= What to do =
Beginning with the line containing "Go to Sale Products menu item" and ending with the last line of the records, set down every line exactly.

= Given information =
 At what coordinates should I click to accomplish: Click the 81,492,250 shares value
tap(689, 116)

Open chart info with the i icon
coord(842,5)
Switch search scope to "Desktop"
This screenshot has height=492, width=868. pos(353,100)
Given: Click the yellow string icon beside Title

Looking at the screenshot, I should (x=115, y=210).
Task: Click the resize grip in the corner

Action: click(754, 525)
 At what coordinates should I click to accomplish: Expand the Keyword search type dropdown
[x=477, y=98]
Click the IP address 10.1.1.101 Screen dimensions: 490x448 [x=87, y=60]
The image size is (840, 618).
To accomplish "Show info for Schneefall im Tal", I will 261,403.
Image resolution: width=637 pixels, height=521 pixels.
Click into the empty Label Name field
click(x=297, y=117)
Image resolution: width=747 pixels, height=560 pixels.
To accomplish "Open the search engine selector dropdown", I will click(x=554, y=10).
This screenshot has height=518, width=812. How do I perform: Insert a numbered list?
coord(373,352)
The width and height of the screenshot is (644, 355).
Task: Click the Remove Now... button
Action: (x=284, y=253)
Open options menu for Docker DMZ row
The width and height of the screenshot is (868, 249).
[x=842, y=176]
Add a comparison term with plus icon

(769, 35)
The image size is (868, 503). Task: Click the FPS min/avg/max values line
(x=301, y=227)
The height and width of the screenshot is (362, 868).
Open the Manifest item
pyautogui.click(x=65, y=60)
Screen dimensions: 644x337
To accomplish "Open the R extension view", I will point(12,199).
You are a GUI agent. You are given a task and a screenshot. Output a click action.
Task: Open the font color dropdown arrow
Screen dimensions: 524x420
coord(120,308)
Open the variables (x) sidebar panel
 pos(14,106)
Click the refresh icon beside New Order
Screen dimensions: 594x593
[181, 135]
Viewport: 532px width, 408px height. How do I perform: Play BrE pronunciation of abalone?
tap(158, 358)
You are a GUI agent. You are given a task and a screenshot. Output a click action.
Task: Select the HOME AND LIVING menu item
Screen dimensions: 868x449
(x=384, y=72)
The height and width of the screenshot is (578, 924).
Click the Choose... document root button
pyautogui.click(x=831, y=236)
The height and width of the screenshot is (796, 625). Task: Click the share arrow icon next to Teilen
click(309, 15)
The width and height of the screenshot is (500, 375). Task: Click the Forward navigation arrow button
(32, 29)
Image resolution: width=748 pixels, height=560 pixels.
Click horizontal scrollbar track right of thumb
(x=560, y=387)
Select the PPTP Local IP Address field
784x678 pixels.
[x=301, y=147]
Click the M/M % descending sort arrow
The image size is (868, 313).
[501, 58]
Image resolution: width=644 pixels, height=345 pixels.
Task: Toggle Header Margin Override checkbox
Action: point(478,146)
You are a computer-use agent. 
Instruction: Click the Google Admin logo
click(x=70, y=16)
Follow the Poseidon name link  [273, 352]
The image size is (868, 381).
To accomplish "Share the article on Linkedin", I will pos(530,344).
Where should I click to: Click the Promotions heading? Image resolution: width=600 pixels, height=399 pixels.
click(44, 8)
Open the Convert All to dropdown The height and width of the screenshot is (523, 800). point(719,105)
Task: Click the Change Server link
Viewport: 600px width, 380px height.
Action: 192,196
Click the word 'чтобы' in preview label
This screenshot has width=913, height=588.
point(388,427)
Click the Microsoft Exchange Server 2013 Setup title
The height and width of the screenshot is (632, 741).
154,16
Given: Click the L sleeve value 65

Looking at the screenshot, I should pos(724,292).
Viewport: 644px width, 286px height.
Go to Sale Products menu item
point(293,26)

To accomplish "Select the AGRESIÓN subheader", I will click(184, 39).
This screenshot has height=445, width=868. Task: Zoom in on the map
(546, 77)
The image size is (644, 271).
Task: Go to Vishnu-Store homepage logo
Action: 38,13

= Answer area =
Go to Sale Products menu item
point(293,26)

To accomplish "Select the AGRESIÓN subheader", I will click(184, 39).
This screenshot has height=445, width=868. Task: Zoom in on the map
(546, 77)
The image size is (644, 271).
Task: Go to Vishnu-Store homepage logo
Action: 38,13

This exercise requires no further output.